After changing, we gathered in a top-floor room in a nearby hotel for Kabbalat Shabbat, our Friday evening prayers. Looking through huge windows at the expanse of Jerusalem at night, we lit our last night of Chanukah candles and then Shabbat candles. With Rachel Isaacson serving as Shaliach Tzibur (literally “representative of the community,” but more colloquial the “musical prayer leader” – another of her many talents that we keep enjoying to discover), we sang songs of praise and thanksgiving.

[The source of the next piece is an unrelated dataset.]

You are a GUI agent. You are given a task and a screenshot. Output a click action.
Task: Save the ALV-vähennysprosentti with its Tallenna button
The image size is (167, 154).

Reflecting on the connections we made that morning with our ancestors (at the Wall, in the alleyways of the Jewish Quarter of the Old City, at Yad Vashem Holocaust Museum), we davened the Avot v’Imahot prayer, reminding the Holy One of Blessing that we are the descendants of those ancestors with which God had such close relations. Watching a youngster peacefully sleeping on the lap of one of our teens, and recognizing that all anyone really wants is to know that his/her children can sleep soundly each night like this little one, we prayed for Shalom Rav, a great peace for Jerusalem, Israel, the Middle East and the whole world. We reflected on the lessons learned from the juxtaposition of two tiulim (trips) in one day: the somberness of Yad Vashem Holocaust museum and the cacophony of the Machane Yehuda open air market. Participants offer so many meaningful drashot (interpretations) on this juxtaposition: that it teaches we moved from an attempt to destroy us to witnessing our survival. That the rich variety of Jewish life in pre-Holocaust Europe and North Africa lives on in the wide varieties of Jews shopping shoulder to shoulder. That since you cannot escape the reality that being even only ¼ Jewish would have put you in Hitler’s crematoria, you should embrace this wonderfully creative people called the Jews. That like good wines, the reason for survival must be based on an appreciation for a mixture of the rich varietals of Judaism.
[Incidentally, I found Yad Vashem overwhelming and Machane Yehuda reinvigorating. The one left a bad taste in my mouth (how could people do this to each other? Why does it continue in Darfur, through the words of Iran’s president, elsewhere in the world?). The other left my stomach aching joyously from the many tastes (including baker Marzipan’s world-famous chocolate rugulach).]
Standing in the middle of marketplace, I felt at peace; I could have stood in the middle of the crowds for hours. Celebrating Shabbat, I felt at peace; Congregation Or Ami’s light shined from one end of the world to the other that Shabbat eve. Looking down at the clock on my computer, I realize that Or Ami in Calabasas is just finishing up its services right now. Time for breakfast here… Shabbat Shalom.